### DESCRIPTION OF THE TASK
In the entries below, find the line containing "This screenshot has height=720, width=1280." and the line containing "686x569 pixels.". Copy those two lines and everything between them exactly, and only that.

(DATA TO EXAMINE Opens)

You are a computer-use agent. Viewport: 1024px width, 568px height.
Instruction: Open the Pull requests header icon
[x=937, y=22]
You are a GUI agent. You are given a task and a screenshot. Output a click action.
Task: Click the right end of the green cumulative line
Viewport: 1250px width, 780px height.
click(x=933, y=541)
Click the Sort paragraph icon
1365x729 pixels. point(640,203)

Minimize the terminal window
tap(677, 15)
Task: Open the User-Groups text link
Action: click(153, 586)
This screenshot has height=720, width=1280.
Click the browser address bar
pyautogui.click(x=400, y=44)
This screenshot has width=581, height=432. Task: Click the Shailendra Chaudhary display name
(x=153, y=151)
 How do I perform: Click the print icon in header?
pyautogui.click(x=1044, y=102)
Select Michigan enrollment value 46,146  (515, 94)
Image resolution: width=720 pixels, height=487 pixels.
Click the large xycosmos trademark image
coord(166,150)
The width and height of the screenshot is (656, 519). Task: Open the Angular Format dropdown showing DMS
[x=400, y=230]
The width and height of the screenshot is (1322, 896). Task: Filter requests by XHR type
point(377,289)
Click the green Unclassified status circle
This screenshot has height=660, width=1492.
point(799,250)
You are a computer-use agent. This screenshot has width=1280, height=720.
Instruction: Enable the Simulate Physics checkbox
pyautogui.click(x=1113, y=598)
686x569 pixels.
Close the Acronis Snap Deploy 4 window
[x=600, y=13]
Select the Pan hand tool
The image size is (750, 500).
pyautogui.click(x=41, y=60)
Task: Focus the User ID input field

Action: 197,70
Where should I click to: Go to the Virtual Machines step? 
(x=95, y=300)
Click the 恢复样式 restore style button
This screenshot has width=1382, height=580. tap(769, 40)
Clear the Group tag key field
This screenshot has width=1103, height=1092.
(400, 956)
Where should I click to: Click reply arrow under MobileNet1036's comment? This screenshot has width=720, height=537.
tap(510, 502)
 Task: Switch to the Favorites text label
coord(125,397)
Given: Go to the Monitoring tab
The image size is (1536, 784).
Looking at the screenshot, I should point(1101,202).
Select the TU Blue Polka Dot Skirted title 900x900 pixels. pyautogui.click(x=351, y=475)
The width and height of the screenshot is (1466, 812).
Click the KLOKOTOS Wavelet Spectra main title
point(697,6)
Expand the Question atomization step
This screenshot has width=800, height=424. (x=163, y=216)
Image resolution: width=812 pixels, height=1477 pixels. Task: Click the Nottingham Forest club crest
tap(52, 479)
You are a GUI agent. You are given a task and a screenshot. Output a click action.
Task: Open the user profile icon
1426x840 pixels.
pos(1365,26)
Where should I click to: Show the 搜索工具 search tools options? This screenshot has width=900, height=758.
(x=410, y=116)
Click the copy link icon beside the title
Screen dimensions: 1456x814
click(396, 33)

(DATA TO EXAMINE Closes)

### SOLUTION FOR THIS EXERCISE
This screenshot has height=720, width=1280.
Click the browser address bar
pyautogui.click(x=400, y=44)
This screenshot has width=581, height=432. Task: Click the Shailendra Chaudhary display name
(x=153, y=151)
 How do I perform: Click the print icon in header?
pyautogui.click(x=1044, y=102)
Select Michigan enrollment value 46,146  (515, 94)
Image resolution: width=720 pixels, height=487 pixels.
Click the large xycosmos trademark image
coord(166,150)
The width and height of the screenshot is (656, 519). Task: Open the Angular Format dropdown showing DMS
[x=400, y=230]
The width and height of the screenshot is (1322, 896). Task: Filter requests by XHR type
point(377,289)
Click the green Unclassified status circle
This screenshot has height=660, width=1492.
point(799,250)
You are a computer-use agent. This screenshot has width=1280, height=720.
Instruction: Enable the Simulate Physics checkbox
pyautogui.click(x=1113, y=598)
686x569 pixels.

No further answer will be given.